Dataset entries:
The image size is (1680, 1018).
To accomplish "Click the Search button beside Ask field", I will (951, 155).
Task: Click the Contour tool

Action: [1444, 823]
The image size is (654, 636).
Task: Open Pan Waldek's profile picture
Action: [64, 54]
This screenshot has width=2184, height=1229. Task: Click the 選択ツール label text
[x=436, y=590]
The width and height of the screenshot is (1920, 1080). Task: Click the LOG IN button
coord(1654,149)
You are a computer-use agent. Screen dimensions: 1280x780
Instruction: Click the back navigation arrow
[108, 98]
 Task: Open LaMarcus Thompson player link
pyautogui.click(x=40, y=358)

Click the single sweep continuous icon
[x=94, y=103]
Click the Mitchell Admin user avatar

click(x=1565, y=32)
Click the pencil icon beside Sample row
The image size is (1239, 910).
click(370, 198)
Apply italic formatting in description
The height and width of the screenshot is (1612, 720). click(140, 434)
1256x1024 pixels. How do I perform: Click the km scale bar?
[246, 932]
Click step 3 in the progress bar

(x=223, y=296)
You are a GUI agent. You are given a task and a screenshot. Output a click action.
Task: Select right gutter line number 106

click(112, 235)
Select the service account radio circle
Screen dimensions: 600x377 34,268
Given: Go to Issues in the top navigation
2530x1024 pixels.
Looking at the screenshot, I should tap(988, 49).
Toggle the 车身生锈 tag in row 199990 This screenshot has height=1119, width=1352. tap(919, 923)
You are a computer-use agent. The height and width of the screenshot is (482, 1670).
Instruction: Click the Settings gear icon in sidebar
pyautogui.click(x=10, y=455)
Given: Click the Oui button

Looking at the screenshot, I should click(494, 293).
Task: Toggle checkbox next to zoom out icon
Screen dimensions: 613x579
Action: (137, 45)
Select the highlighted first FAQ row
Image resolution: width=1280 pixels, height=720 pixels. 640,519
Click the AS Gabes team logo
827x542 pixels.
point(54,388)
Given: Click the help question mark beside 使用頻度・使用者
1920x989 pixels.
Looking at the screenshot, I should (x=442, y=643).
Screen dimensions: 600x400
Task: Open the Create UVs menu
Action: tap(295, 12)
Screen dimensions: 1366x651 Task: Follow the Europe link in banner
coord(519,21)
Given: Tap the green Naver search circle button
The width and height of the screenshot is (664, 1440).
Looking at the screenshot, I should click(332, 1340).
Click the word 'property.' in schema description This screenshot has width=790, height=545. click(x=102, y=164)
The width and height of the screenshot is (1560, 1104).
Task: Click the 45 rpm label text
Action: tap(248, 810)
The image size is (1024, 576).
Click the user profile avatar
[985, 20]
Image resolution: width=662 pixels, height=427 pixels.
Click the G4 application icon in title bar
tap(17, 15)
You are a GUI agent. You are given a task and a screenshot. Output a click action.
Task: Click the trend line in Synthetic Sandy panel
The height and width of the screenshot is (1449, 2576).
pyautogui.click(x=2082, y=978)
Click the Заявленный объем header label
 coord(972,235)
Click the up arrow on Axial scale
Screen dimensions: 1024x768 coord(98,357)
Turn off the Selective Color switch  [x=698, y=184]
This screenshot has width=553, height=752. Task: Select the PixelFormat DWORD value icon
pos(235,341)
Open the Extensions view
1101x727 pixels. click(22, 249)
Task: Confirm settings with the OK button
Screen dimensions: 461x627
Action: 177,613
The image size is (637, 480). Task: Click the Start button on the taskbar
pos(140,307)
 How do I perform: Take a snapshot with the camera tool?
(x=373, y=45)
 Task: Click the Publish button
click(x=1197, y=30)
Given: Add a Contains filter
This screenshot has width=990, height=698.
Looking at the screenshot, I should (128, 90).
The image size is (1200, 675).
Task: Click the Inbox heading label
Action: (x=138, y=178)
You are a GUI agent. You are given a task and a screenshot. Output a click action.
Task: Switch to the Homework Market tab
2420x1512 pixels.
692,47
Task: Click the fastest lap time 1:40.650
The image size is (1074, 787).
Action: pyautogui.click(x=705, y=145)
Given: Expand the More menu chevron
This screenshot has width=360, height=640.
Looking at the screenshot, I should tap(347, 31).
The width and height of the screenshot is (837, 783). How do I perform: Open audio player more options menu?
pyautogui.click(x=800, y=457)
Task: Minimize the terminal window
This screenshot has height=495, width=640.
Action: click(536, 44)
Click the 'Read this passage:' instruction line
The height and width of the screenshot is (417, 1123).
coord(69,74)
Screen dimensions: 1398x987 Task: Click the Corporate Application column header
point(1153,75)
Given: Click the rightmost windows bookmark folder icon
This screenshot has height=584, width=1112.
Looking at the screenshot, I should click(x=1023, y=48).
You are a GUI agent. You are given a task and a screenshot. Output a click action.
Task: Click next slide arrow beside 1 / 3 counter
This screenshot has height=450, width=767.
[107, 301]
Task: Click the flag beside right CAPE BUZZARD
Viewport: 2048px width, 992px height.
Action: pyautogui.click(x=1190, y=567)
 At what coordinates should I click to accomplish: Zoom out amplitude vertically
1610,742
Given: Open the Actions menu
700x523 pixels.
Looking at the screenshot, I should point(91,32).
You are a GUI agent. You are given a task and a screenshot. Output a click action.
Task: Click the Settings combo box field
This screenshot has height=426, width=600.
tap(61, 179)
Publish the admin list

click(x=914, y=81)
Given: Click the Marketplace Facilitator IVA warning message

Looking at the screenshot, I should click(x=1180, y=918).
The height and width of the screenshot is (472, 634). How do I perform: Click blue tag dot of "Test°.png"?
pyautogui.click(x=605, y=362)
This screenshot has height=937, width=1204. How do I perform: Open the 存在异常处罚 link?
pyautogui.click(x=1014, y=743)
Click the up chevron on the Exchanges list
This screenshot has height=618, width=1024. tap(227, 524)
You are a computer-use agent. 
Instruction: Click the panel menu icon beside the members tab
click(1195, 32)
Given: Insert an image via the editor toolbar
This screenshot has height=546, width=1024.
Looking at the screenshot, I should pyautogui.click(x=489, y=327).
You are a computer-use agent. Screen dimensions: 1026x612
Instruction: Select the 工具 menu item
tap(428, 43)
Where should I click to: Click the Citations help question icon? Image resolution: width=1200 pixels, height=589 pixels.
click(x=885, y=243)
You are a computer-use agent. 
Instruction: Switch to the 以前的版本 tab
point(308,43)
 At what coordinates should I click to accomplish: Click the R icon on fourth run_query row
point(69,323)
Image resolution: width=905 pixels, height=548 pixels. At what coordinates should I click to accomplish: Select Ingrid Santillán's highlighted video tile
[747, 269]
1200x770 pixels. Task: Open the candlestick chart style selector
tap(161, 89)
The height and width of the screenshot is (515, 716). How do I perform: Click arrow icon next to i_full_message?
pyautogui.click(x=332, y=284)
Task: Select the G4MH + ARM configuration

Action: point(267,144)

__PROBLEM REQUIREMENTS__
Output the entries exactly.

__OUTPUT OF THE EXERCISE__
The image size is (1680, 1018).
To accomplish "Click the Search button beside Ask field", I will (951, 155).
Task: Click the Contour tool

Action: [1444, 823]
The image size is (654, 636).
Task: Open Pan Waldek's profile picture
Action: [64, 54]
This screenshot has width=2184, height=1229. Task: Click the 選択ツール label text
[x=436, y=590]
The width and height of the screenshot is (1920, 1080). Task: Click the LOG IN button
coord(1654,149)
You are a computer-use agent. Screen dimensions: 1280x780
Instruction: Click the back navigation arrow
[108, 98]
 Task: Open LaMarcus Thompson player link
pyautogui.click(x=40, y=358)

Click the single sweep continuous icon
[x=94, y=103]
Click the Mitchell Admin user avatar

click(x=1565, y=32)
Click the pencil icon beside Sample row
The image size is (1239, 910).
click(370, 198)
Apply italic formatting in description
The height and width of the screenshot is (1612, 720). click(140, 434)
1256x1024 pixels. How do I perform: Click the km scale bar?
[246, 932]
Click step 3 in the progress bar

(x=223, y=296)
You are a GUI agent. You are given a task and a screenshot. Output a click action.
Task: Select right gutter line number 106

click(112, 235)
Select the service account radio circle
Screen dimensions: 600x377 34,268
Given: Go to Issues in the top navigation
2530x1024 pixels.
Looking at the screenshot, I should tap(988, 49).
Toggle the 车身生锈 tag in row 199990 This screenshot has height=1119, width=1352. tap(919, 923)
You are a computer-use agent. The height and width of the screenshot is (482, 1670).
Instruction: Click the Settings gear icon in sidebar
pyautogui.click(x=10, y=455)
Given: Click the Oui button

Looking at the screenshot, I should click(494, 293).
Task: Toggle checkbox next to zoom out icon
Screen dimensions: 613x579
Action: (137, 45)
Select the highlighted first FAQ row
Image resolution: width=1280 pixels, height=720 pixels. 640,519
Click the AS Gabes team logo
827x542 pixels.
point(54,388)
Given: Click the help question mark beside 使用頻度・使用者
1920x989 pixels.
Looking at the screenshot, I should (x=442, y=643).
Screen dimensions: 600x400
Task: Open the Create UVs menu
Action: tap(295, 12)
Screen dimensions: 1366x651 Task: Follow the Europe link in banner
coord(519,21)
Given: Tap the green Naver search circle button
The width and height of the screenshot is (664, 1440).
Looking at the screenshot, I should click(332, 1340).
Click the word 'property.' in schema description This screenshot has width=790, height=545. click(x=102, y=164)
The width and height of the screenshot is (1560, 1104).
Task: Click the 45 rpm label text
Action: tap(248, 810)
The image size is (1024, 576).
Click the user profile avatar
[985, 20]
Image resolution: width=662 pixels, height=427 pixels.
Click the G4 application icon in title bar
tap(17, 15)
You are a GUI agent. You are given a task and a screenshot. Output a click action.
Task: Click the trend line in Synthetic Sandy panel
The height and width of the screenshot is (1449, 2576).
pyautogui.click(x=2082, y=978)
Click the Заявленный объем header label
 coord(972,235)
Click the up arrow on Axial scale
Screen dimensions: 1024x768 coord(98,357)
Turn off the Selective Color switch  [x=698, y=184]
This screenshot has width=553, height=752. Task: Select the PixelFormat DWORD value icon
pos(235,341)
Open the Extensions view
1101x727 pixels. click(22, 249)
Task: Confirm settings with the OK button
Screen dimensions: 461x627
Action: 177,613
The image size is (637, 480). Task: Click the Start button on the taskbar
pos(140,307)
 How do I perform: Take a snapshot with the camera tool?
(x=373, y=45)
 Task: Click the Publish button
click(x=1197, y=30)
Given: Add a Contains filter
This screenshot has width=990, height=698.
Looking at the screenshot, I should (128, 90).
The image size is (1200, 675).
Task: Click the Inbox heading label
Action: (x=138, y=178)
You are a GUI agent. You are given a task and a screenshot. Output a click action.
Task: Switch to the Homework Market tab
2420x1512 pixels.
692,47
Task: Click the fastest lap time 1:40.650
The image size is (1074, 787).
Action: pyautogui.click(x=705, y=145)
Given: Expand the More menu chevron
This screenshot has width=360, height=640.
Looking at the screenshot, I should tap(347, 31).
The width and height of the screenshot is (837, 783). How do I perform: Open audio player more options menu?
pyautogui.click(x=800, y=457)
Task: Minimize the terminal window
This screenshot has height=495, width=640.
Action: click(536, 44)
Click the 'Read this passage:' instruction line
The height and width of the screenshot is (417, 1123).
coord(69,74)
Screen dimensions: 1398x987 Task: Click the Corporate Application column header
point(1153,75)
Given: Click the rightmost windows bookmark folder icon
This screenshot has height=584, width=1112.
Looking at the screenshot, I should click(x=1023, y=48).
You are a GUI agent. You are given a task and a screenshot. Output a click action.
Task: Click next slide arrow beside 1 / 3 counter
This screenshot has height=450, width=767.
[107, 301]
Task: Click the flag beside right CAPE BUZZARD
Viewport: 2048px width, 992px height.
Action: pyautogui.click(x=1190, y=567)
 At what coordinates should I click to accomplish: Zoom out amplitude vertically
1610,742
Given: Open the Actions menu
700x523 pixels.
Looking at the screenshot, I should point(91,32).
You are a GUI agent. You are given a task and a screenshot. Output a click action.
Task: Click the Settings combo box field
This screenshot has height=426, width=600.
tap(61, 179)
Publish the admin list

click(x=914, y=81)
Given: Click the Marketplace Facilitator IVA warning message

Looking at the screenshot, I should click(x=1180, y=918).
The height and width of the screenshot is (472, 634). How do I perform: Click blue tag dot of "Test°.png"?
pyautogui.click(x=605, y=362)
This screenshot has height=937, width=1204. How do I perform: Open the 存在异常处罚 link?
pyautogui.click(x=1014, y=743)
Click the up chevron on the Exchanges list
This screenshot has height=618, width=1024. tap(227, 524)
You are a computer-use agent. 
Instruction: Click the panel menu icon beside the members tab
click(1195, 32)
Given: Insert an image via the editor toolbar
This screenshot has height=546, width=1024.
Looking at the screenshot, I should pyautogui.click(x=489, y=327).
You are a computer-use agent. Screen dimensions: 1026x612
Instruction: Select the 工具 menu item
tap(428, 43)
Where should I click to: Click the Citations help question icon? Image resolution: width=1200 pixels, height=589 pixels.
click(x=885, y=243)
You are a computer-use agent. 
Instruction: Switch to the 以前的版本 tab
point(308,43)
 At what coordinates should I click to accomplish: Click the R icon on fourth run_query row
point(69,323)
Image resolution: width=905 pixels, height=548 pixels. At what coordinates should I click to accomplish: Select Ingrid Santillán's highlighted video tile
[747, 269]
1200x770 pixels. Task: Open the candlestick chart style selector
tap(161, 89)
The height and width of the screenshot is (515, 716). How do I perform: Click arrow icon next to i_full_message?
pyautogui.click(x=332, y=284)
Task: Select the G4MH + ARM configuration

Action: point(267,144)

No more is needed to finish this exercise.